However, the data also show three-quarters of Iranian donors sold kidneys to pay off debt. That raises potential risks—poorer donors’ organs are more prone to infection—and some could raise ethical questions like ‘Is it right to motivate the poor into selling organs?’.

The infection problem would be relatively easily solved by free market, where no profit-maximizing hospital would want to have bad kidneys in stock. They would properly check donors (or more likely this would be checked and enforced by the patient’s insurance company).

In regard to ethics, a person is the owner of his body and therefore has the right to decide about its use – whether it concerns work, donating blood, or selling a kidney. If the transaction is voluntarily and informed, then it is an exchange that brings benefit to both sides: one gains a chance at life, the other the means to improve his situation.
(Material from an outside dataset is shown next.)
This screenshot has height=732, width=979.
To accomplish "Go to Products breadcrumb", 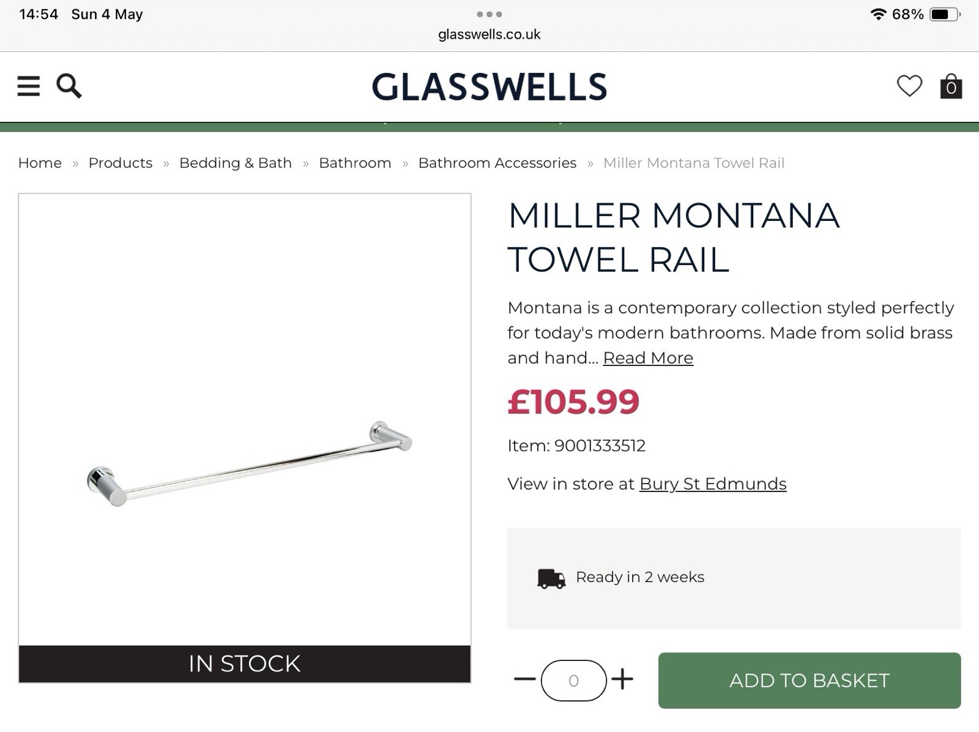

To conclude, it is the government who failed the patients, not the free market. Doctors (or hospitals) are funded in ways that result in people dying on dialysis, while patients and donors are not allowed to pay and accept money for voluntary and life-saving exchange. The shortage of kidneys is not a natural fact of life but the result of regulation. Unlike in most markets, potential suppliers are forbidden to respond to demand with financial incentives. Prices are fixed at zero by law, which ensures that the supply of live donors remains artificially scarce. In other words, the current system does not merely allocate organs according to need—it actively prevents the emergence of greater supply that a free market would normally generate.

While one could object to trading kidneys like apples in a shop, it is much worse to watch 17 people die every day because of a poorly designed system.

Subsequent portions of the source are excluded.